New figures sneaked out by the European Union show that May’s European Elections had the lowest turnout ever, according to EurActiv. The final turnout figure – which was buried on the European Parliament’s website – was 42.54 percent, below the 43.1 percent they had initially announced.
This is the lowest turnout since the first election in 1979, and includes a couple of countries that have compulsory voting. The new figures are particularly embarrassing because the initial figures made it sound like the downward trend was finally being reversed.
At the time of the initial announcement of the figures the parliament’s spokesman Jaume Duch Guillot said the EU had witnessed “a historical moment because for the first time since 1979, the long term trend of declining turnout has been reversed”. The election itself was run under the slogan “This time it’s different”, and European leaders had expected the financial crisis to boost turnout.
Arch-federalist and leader of the Liberals in the European Parliament Guy Verhofstadt, initially hailed the marginally-higher turnout estimate, saying the new Parliament “will be more representative than the previous one”.
But news the turnout actually fell is serving to prove that Europeans have little enthusiasm for state institutions. Turnout in the European Elections has fallen from 62 percent in 1979 to 43 percent in the 2009 election.
The result will also cast doubt on the “Spitzenkandidaten” strategy that saw each political party choose a lead candidate. This created a sort of Presidential election, although all the candidates were deemed so politically toxic in Britain that UK voters knew almost nothing of the plan.
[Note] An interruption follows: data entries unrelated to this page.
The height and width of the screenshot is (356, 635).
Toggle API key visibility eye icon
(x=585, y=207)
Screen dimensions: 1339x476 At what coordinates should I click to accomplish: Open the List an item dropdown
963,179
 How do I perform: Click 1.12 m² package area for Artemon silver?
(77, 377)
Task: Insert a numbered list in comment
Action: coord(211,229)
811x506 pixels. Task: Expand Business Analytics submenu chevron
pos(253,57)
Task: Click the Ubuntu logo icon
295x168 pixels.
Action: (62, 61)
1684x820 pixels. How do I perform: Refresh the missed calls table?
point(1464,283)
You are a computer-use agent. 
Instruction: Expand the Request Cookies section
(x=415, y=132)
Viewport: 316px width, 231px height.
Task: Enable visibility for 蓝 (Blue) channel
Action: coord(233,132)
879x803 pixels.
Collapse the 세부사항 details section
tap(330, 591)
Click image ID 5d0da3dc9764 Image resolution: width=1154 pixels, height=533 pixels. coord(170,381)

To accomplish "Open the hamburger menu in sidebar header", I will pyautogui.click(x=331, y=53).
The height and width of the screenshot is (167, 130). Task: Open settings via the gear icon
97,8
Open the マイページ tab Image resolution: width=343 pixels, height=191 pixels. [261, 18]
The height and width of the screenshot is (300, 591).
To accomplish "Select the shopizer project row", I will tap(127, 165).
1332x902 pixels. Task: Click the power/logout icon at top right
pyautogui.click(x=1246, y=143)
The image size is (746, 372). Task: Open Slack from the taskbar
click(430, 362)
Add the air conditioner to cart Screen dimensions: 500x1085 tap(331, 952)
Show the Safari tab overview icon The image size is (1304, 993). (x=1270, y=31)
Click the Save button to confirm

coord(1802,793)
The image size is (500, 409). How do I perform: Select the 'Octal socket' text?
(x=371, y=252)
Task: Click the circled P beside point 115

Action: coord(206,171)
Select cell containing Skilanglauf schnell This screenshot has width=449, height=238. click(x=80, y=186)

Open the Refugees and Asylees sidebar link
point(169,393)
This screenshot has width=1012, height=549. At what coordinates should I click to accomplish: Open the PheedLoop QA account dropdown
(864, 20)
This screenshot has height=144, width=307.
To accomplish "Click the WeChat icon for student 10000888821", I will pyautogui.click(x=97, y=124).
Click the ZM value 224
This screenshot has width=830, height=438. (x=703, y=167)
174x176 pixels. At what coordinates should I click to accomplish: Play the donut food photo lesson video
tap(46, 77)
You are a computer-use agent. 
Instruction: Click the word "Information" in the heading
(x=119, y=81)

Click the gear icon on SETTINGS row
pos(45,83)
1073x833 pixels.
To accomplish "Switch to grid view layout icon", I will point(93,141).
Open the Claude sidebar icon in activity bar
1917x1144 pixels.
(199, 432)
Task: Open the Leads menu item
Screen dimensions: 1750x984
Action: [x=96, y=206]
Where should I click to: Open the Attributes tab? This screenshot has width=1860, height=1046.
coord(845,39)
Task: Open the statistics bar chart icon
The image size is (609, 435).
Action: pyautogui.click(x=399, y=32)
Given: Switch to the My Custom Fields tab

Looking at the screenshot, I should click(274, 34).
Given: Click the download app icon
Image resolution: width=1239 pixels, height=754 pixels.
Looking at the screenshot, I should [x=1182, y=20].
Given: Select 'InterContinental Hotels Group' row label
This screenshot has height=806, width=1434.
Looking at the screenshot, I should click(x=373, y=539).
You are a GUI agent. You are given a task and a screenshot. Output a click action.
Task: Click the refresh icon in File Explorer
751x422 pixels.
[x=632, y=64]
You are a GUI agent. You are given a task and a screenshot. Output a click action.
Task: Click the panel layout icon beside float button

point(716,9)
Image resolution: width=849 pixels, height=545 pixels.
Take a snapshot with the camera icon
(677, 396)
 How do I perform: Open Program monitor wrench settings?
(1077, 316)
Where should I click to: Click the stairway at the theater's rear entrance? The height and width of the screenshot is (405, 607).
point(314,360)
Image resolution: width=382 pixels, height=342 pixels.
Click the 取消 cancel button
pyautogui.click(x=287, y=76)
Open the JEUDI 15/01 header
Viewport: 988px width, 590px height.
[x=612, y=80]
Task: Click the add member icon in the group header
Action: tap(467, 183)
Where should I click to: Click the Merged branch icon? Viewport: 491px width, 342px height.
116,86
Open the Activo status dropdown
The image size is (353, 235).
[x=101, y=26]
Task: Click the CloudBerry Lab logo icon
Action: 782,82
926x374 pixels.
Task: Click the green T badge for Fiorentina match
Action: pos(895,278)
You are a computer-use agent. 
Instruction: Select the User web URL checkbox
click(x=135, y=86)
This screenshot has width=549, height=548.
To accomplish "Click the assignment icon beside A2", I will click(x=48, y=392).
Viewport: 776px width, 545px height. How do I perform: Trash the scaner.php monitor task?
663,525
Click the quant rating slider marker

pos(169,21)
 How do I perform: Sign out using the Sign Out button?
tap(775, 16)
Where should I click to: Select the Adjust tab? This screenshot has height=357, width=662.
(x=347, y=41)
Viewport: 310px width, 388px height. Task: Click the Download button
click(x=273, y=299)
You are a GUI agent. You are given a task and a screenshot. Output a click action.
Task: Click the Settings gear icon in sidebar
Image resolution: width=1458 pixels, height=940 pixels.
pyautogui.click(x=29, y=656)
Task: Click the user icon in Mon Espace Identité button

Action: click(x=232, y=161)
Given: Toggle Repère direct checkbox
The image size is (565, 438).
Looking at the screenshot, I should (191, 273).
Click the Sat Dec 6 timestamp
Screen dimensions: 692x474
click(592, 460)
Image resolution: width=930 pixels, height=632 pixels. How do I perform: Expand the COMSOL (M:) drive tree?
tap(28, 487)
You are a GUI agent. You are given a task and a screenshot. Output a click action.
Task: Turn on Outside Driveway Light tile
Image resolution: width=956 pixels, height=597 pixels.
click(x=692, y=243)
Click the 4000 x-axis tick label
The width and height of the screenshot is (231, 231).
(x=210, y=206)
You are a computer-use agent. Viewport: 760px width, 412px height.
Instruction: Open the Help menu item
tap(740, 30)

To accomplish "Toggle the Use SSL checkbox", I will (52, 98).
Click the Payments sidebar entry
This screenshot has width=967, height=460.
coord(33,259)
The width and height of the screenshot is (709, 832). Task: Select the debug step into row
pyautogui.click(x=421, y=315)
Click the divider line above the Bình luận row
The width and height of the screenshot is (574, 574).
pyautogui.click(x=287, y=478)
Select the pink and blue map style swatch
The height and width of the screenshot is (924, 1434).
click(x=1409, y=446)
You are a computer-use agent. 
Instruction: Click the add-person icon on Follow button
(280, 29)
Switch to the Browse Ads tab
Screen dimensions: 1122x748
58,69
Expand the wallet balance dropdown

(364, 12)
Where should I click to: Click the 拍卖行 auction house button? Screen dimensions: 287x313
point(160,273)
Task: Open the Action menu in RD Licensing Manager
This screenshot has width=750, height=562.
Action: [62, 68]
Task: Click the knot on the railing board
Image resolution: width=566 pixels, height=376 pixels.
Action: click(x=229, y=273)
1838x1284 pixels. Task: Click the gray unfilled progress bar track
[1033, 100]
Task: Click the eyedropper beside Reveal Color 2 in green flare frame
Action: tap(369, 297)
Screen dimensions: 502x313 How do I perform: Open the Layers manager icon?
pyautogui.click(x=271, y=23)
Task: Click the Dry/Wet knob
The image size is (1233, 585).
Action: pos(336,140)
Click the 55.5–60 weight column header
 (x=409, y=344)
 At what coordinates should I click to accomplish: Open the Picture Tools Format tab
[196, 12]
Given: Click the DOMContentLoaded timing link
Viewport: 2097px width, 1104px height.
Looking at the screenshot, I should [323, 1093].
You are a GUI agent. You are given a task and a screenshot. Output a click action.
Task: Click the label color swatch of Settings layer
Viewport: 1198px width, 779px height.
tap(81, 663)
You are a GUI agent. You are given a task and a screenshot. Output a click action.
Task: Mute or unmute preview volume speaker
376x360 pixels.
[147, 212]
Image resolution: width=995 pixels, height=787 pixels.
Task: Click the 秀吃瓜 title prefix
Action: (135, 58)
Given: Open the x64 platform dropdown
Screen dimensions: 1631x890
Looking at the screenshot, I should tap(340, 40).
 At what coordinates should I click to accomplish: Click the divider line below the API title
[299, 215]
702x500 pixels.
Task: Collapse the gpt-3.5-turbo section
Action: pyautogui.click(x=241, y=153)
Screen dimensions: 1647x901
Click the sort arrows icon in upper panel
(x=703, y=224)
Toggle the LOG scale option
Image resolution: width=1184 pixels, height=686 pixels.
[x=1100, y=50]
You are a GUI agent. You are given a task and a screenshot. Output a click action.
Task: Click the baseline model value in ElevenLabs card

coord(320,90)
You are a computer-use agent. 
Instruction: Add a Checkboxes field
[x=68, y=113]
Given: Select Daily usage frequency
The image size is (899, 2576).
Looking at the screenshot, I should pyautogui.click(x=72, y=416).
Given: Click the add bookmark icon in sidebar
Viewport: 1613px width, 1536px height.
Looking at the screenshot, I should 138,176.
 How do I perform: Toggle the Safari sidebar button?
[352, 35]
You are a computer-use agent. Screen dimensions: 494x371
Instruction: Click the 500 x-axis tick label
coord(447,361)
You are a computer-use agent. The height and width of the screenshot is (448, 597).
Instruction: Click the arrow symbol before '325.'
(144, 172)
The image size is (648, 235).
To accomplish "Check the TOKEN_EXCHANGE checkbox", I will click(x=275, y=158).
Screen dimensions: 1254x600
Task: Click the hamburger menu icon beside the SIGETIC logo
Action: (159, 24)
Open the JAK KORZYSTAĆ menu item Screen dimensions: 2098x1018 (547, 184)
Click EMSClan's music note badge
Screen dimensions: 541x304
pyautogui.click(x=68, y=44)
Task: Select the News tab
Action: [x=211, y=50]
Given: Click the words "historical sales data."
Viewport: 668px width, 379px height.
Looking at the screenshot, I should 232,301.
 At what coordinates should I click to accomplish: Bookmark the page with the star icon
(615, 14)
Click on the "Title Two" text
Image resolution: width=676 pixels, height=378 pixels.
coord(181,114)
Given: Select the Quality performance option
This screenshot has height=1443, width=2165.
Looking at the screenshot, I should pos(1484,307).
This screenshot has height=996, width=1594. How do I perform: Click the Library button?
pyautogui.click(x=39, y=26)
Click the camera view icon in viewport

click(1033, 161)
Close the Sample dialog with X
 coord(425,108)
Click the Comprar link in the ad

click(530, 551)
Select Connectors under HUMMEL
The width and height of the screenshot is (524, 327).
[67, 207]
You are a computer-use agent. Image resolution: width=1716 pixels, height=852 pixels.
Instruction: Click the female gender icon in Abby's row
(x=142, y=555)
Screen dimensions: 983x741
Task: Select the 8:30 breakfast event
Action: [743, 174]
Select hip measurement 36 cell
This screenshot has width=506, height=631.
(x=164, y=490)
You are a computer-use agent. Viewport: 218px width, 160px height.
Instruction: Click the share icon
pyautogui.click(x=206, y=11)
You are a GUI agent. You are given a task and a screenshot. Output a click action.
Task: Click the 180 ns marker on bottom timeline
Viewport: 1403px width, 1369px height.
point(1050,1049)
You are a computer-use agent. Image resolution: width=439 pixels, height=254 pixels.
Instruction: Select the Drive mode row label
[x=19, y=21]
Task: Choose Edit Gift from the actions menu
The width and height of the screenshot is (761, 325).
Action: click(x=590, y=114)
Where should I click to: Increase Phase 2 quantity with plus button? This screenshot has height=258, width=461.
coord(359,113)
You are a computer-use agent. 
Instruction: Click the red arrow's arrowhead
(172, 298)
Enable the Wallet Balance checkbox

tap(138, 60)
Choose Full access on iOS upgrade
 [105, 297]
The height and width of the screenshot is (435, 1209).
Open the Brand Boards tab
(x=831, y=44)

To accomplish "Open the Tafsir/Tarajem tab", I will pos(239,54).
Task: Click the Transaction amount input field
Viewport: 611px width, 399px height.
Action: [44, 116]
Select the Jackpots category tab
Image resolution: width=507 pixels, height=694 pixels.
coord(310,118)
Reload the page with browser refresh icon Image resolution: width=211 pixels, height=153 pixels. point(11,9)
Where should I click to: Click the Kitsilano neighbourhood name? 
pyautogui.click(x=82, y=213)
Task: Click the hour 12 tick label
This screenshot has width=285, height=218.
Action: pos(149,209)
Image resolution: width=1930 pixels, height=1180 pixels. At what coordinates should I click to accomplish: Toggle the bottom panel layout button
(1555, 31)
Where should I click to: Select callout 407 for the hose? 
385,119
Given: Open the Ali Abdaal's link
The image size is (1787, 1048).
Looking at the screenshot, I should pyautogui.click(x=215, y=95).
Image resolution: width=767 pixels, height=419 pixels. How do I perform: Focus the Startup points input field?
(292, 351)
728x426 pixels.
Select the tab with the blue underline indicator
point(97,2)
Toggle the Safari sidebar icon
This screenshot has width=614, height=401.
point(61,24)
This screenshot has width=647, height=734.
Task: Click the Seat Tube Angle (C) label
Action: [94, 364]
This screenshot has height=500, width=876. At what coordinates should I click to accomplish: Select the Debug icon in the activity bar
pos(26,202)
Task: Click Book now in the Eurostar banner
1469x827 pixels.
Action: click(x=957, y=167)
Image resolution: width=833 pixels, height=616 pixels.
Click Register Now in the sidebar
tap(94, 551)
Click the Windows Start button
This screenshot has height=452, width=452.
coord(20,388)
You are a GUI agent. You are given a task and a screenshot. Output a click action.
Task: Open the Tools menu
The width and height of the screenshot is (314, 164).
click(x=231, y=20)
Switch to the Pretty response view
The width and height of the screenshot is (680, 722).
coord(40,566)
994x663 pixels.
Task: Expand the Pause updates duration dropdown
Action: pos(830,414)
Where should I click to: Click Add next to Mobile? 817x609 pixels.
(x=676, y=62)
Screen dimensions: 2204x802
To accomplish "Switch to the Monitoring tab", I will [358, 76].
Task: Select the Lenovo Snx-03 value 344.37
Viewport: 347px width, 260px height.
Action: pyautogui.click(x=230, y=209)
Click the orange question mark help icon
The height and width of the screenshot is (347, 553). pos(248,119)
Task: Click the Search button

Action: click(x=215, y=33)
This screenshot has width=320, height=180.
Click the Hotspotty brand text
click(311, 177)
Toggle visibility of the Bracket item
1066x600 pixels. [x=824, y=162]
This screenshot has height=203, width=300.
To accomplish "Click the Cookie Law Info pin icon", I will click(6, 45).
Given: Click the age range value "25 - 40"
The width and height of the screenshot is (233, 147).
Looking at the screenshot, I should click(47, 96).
When the first result was estimated, Simon Hix, a professor of politics at the London School of Economics said that it proved “the validity of the experiment to personalise the campaigns and focus them on European issues”.
European leaders had assumed the strategy would lead to an increased turnout, but they may have alienated people further because it meant that the unpopular Jean-Claude Juncker was made President of the European Commission.
The reason for the change in the turnout figures is updated statistics from Spain and Italy. A European Parliament spokesman said: “When you look at the final result and the figure that was estimated at the end of May – those two figures are very close. The final figure, which is a little bit lower than in 2009, confirms that the big descending tendency of previous years has been stopped.”
The turnout did rise in Greece, but elsewhere disillusionment appears to be the order of the day. The figures are also well below the US presidential turnout in 2012 of 57.5 percent and 65.1 percent for the 2010 UK general election.